For each perfect Polish space $X$, let $H[X]$ be the set of all compact non-empty subsets of $X$. If $x ∈ X$ and $A ∈ H[X]$, put $$d(x,A) = \inf \{d(x, y) : y ∈ A\}$$ where on the right $d$ is the distance function on $X$. The Hausdorff distance between two compact sets is defined by $$d_H(A,B) = \max \{ \sup \{d(x,B) : x ∈ A\}, \sup\{d(y,A) : y ∈ B\}\}$$ Prove that $d_H$ is a metric on $H[X]$.
This is an exercise on page 13, Descriptive Set Theory, Yiannis N. moschovakis(2009).

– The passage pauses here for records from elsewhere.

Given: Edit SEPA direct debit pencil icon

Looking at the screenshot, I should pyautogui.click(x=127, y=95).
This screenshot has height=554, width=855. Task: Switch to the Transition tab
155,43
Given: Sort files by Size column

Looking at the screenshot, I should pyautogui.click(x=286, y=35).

I got stuck on how to show $d_H(A,B)+d_H(B,C) \ge d_H(A,C)$.
Let $d\colon X\times X\to E^1$ be the distance in $X$ and $d_H\colon H[X]\times H[X]\to E^1$ be the Hausdorff metric on $H[X]$.

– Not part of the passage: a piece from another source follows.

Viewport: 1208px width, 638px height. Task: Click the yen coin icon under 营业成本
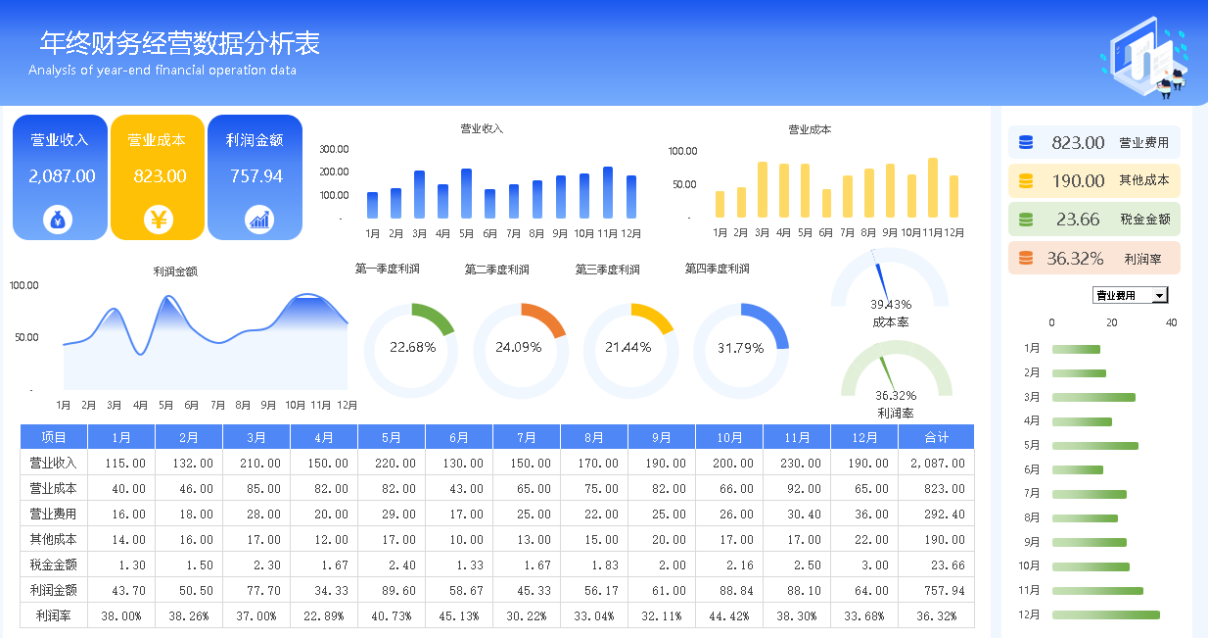tap(158, 220)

We have $$d(a,C)\le d(a,b)+d(b,C)\le d(a,b)+d_H(B,C) $$ for all $b\in B$, so, taking $\inf_{b\in B}$, we have $d(a,C)\le d(a,B)+d_H(B,C)$ which is $\le d_H(A,B)+d_H(B,C)$ then take $\sup_{a\in A}$, and similarly, we can show that $d(A,c)\le d_H(A,B)+d_H(B,C)$ as well.